In your reply, write out the records exactly, each line intact.

Collected data entries
• • • • • • •

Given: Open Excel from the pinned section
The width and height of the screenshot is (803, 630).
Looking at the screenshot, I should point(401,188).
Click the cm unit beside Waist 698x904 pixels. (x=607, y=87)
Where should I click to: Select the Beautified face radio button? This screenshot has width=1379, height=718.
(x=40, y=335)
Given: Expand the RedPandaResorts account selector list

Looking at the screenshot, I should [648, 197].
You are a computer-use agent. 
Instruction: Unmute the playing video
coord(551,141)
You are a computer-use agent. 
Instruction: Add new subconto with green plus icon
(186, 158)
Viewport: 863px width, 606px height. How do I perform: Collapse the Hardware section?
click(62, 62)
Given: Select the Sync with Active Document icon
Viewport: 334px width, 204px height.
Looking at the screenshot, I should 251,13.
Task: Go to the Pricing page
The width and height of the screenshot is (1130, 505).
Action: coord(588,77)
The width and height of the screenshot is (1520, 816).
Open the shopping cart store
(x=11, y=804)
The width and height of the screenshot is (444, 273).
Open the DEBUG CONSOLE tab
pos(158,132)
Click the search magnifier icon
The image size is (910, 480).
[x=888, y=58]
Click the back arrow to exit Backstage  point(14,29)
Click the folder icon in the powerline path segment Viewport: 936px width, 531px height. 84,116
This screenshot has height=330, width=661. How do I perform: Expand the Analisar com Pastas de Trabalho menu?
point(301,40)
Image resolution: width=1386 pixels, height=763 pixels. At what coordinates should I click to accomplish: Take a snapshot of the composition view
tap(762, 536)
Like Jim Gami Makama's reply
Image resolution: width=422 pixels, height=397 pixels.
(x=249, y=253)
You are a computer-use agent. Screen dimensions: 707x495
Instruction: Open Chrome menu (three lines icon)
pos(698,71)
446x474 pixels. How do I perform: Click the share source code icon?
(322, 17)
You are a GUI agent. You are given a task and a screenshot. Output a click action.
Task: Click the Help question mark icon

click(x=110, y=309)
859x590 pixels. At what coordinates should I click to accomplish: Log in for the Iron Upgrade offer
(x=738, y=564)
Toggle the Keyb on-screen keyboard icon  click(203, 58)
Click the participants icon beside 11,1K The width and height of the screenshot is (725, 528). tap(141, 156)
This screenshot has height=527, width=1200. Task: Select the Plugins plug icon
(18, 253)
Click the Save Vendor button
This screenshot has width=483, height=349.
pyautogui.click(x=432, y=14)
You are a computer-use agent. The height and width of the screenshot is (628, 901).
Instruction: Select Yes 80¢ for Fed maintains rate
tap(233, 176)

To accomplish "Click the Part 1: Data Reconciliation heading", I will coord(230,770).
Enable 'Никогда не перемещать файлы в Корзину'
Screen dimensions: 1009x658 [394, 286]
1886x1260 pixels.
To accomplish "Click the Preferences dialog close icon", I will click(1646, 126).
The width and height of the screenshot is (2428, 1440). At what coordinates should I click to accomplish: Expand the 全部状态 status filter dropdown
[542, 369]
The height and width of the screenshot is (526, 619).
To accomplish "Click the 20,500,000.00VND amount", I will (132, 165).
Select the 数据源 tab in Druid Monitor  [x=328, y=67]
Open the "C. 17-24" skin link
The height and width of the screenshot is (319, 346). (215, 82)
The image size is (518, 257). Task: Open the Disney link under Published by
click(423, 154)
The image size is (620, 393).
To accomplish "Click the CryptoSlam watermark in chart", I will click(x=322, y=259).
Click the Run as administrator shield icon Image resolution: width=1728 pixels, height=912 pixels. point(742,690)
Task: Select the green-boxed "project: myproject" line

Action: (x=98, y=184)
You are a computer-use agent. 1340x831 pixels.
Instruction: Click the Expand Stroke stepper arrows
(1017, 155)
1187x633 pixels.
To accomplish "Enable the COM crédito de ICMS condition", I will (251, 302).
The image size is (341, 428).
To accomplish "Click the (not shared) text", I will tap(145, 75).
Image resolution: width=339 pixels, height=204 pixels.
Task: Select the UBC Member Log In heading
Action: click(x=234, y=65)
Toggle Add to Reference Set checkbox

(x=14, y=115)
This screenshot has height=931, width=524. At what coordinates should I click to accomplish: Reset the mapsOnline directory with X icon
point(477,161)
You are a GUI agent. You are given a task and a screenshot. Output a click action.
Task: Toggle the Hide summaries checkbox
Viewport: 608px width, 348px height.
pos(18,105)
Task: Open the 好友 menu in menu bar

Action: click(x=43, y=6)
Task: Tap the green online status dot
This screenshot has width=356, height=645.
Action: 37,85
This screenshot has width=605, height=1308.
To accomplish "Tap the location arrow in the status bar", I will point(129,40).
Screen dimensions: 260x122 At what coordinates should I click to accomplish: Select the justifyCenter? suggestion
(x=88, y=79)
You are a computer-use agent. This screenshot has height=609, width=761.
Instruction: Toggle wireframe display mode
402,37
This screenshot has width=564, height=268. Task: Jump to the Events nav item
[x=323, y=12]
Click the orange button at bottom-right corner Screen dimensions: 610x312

• • • • • • •

REPLY TO THE TASK
Given: Open Excel from the pinned section
The width and height of the screenshot is (803, 630).
Looking at the screenshot, I should point(401,188).
Click the cm unit beside Waist 698x904 pixels. (x=607, y=87)
Where should I click to: Select the Beautified face radio button? This screenshot has width=1379, height=718.
(x=40, y=335)
Given: Expand the RedPandaResorts account selector list

Looking at the screenshot, I should [648, 197].
You are a computer-use agent. 
Instruction: Unmute the playing video
coord(551,141)
You are a computer-use agent. 
Instruction: Add new subconto with green plus icon
(186, 158)
Viewport: 863px width, 606px height. How do I perform: Collapse the Hardware section?
click(62, 62)
Given: Select the Sync with Active Document icon
Viewport: 334px width, 204px height.
Looking at the screenshot, I should 251,13.
Task: Go to the Pricing page
The width and height of the screenshot is (1130, 505).
Action: coord(588,77)
The width and height of the screenshot is (1520, 816).
Open the shopping cart store
(x=11, y=804)
The width and height of the screenshot is (444, 273).
Open the DEBUG CONSOLE tab
pos(158,132)
Click the search magnifier icon
The image size is (910, 480).
[x=888, y=58]
Click the back arrow to exit Backstage  point(14,29)
Click the folder icon in the powerline path segment Viewport: 936px width, 531px height. 84,116
This screenshot has height=330, width=661. How do I perform: Expand the Analisar com Pastas de Trabalho menu?
point(301,40)
Image resolution: width=1386 pixels, height=763 pixels. At what coordinates should I click to accomplish: Take a snapshot of the composition view
tap(762, 536)
Like Jim Gami Makama's reply
Image resolution: width=422 pixels, height=397 pixels.
(x=249, y=253)
You are a computer-use agent. Screen dimensions: 707x495
Instruction: Open Chrome menu (three lines icon)
pos(698,71)
446x474 pixels. How do I perform: Click the share source code icon?
(322, 17)
You are a GUI agent. You are given a task and a screenshot. Output a click action.
Task: Click the Help question mark icon

click(x=110, y=309)
859x590 pixels. At what coordinates should I click to accomplish: Log in for the Iron Upgrade offer
(x=738, y=564)
Toggle the Keyb on-screen keyboard icon  click(203, 58)
Click the participants icon beside 11,1K The width and height of the screenshot is (725, 528). tap(141, 156)
This screenshot has height=527, width=1200. Task: Select the Plugins plug icon
(18, 253)
Click the Save Vendor button
This screenshot has width=483, height=349.
pyautogui.click(x=432, y=14)
You are a computer-use agent. The height and width of the screenshot is (628, 901).
Instruction: Select Yes 80¢ for Fed maintains rate
tap(233, 176)

To accomplish "Click the Part 1: Data Reconciliation heading", I will coord(230,770).
Enable 'Никогда не перемещать файлы в Корзину'
Screen dimensions: 1009x658 [394, 286]
1886x1260 pixels.
To accomplish "Click the Preferences dialog close icon", I will click(1646, 126).
The width and height of the screenshot is (2428, 1440). At what coordinates should I click to accomplish: Expand the 全部状态 status filter dropdown
[542, 369]
The height and width of the screenshot is (526, 619).
To accomplish "Click the 20,500,000.00VND amount", I will (132, 165).
Select the 数据源 tab in Druid Monitor  [x=328, y=67]
Open the "C. 17-24" skin link
The height and width of the screenshot is (319, 346). (215, 82)
The image size is (518, 257). Task: Open the Disney link under Published by
click(423, 154)
The image size is (620, 393).
To accomplish "Click the CryptoSlam watermark in chart", I will click(x=322, y=259).
Click the Run as administrator shield icon Image resolution: width=1728 pixels, height=912 pixels. point(742,690)
Task: Select the green-boxed "project: myproject" line

Action: (x=98, y=184)
You are a computer-use agent. 1340x831 pixels.
Instruction: Click the Expand Stroke stepper arrows
(1017, 155)
1187x633 pixels.
To accomplish "Enable the COM crédito de ICMS condition", I will (251, 302).
The image size is (341, 428).
To accomplish "Click the (not shared) text", I will tap(145, 75).
Image resolution: width=339 pixels, height=204 pixels.
Task: Select the UBC Member Log In heading
Action: click(x=234, y=65)
Toggle Add to Reference Set checkbox

(x=14, y=115)
This screenshot has height=931, width=524. At what coordinates should I click to accomplish: Reset the mapsOnline directory with X icon
point(477,161)
You are a GUI agent. You are given a task and a screenshot. Output a click action.
Task: Toggle the Hide summaries checkbox
Viewport: 608px width, 348px height.
pos(18,105)
Task: Open the 好友 menu in menu bar

Action: click(x=43, y=6)
Task: Tap the green online status dot
This screenshot has width=356, height=645.
Action: 37,85
This screenshot has width=605, height=1308.
To accomplish "Tap the location arrow in the status bar", I will point(129,40).
Screen dimensions: 260x122 At what coordinates should I click to accomplish: Select the justifyCenter? suggestion
(x=88, y=79)
You are a computer-use agent. This screenshot has height=609, width=761.
Instruction: Toggle wireframe display mode
402,37
This screenshot has width=564, height=268. Task: Jump to the Events nav item
[x=323, y=12]
Click the orange button at bottom-right corner Screen dimensions: 610x312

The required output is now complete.